• [Exercise goal]:
Set down only these lines, exactly: the line containing "640x480 pixels." and all lines through the end of the data below. Omit pictures.

[Items listed in a dataset]
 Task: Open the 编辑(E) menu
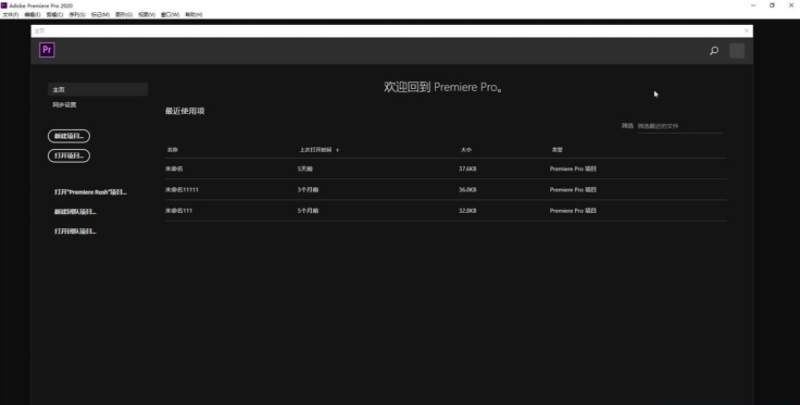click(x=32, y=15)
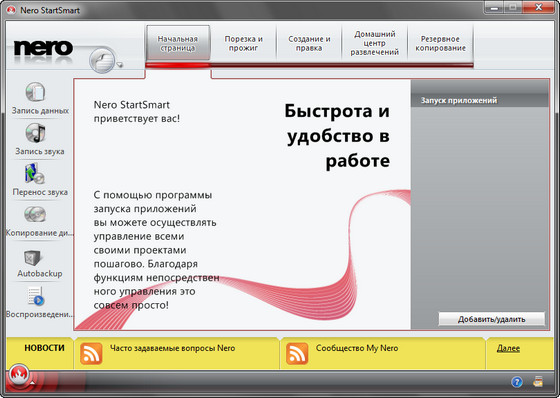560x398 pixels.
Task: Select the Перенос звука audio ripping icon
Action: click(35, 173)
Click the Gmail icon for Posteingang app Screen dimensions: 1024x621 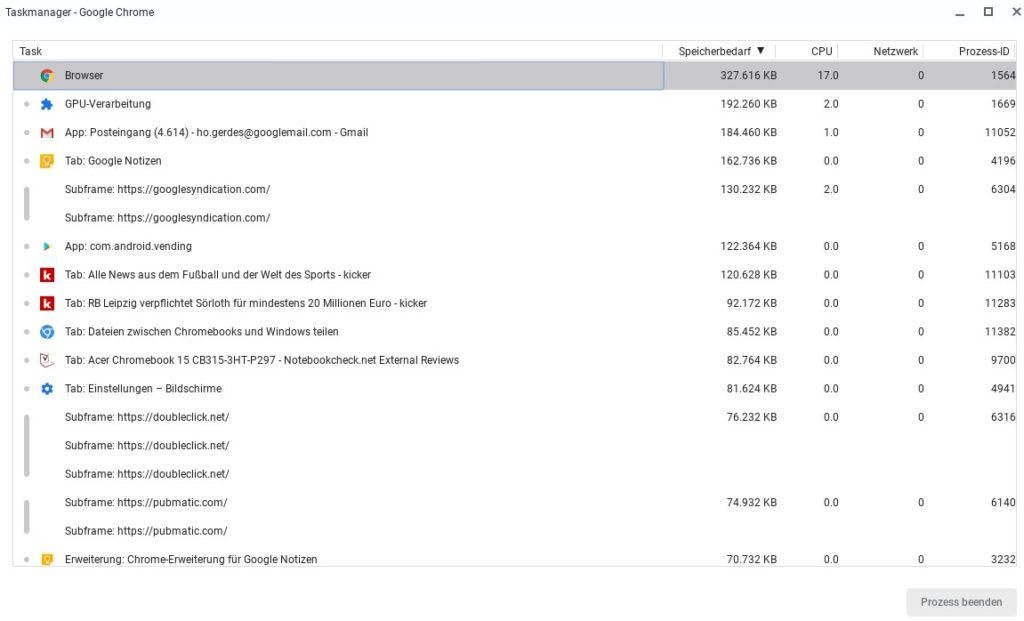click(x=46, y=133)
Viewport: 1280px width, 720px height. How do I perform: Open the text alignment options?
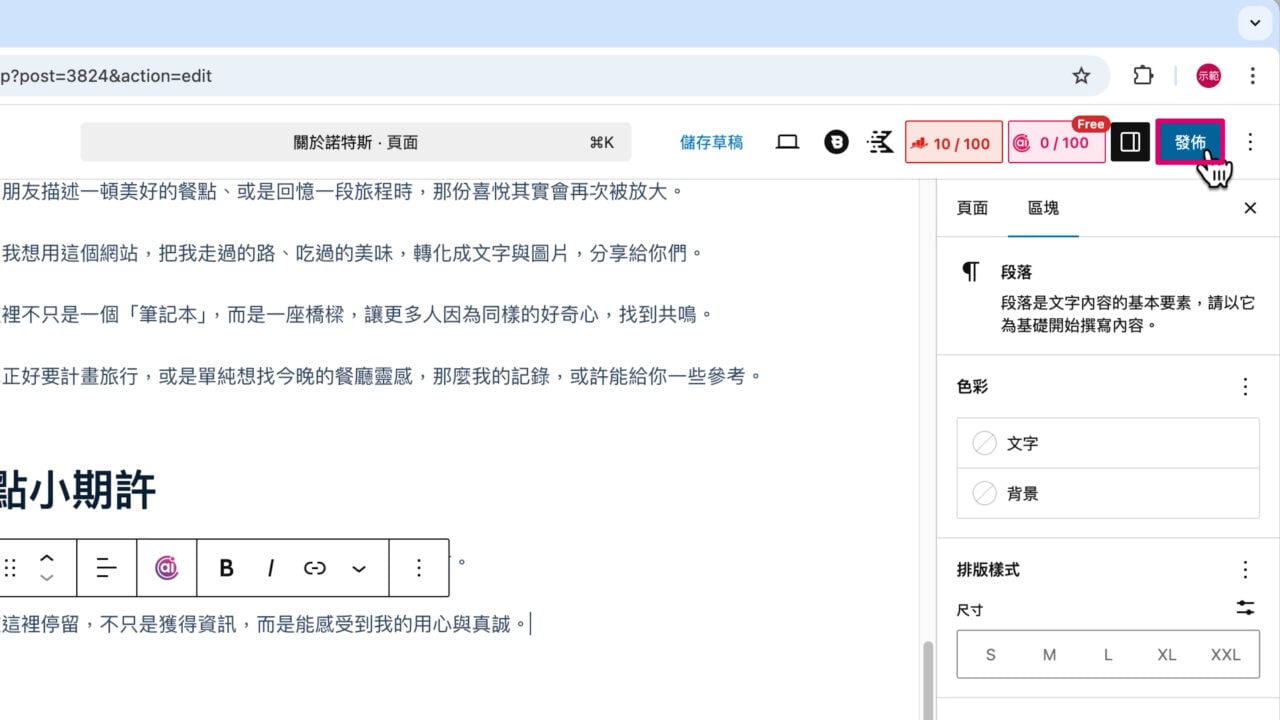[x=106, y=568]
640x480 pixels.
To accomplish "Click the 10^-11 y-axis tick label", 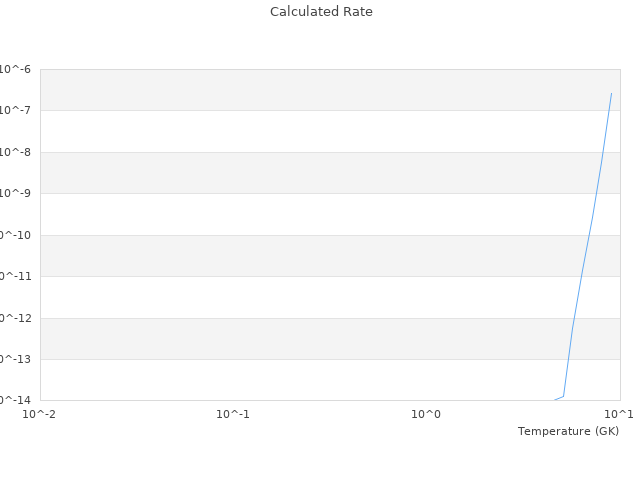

• [Task result]:
640x480 pixels.
To accomplish "Click the 10^-11 y-axis tick label", 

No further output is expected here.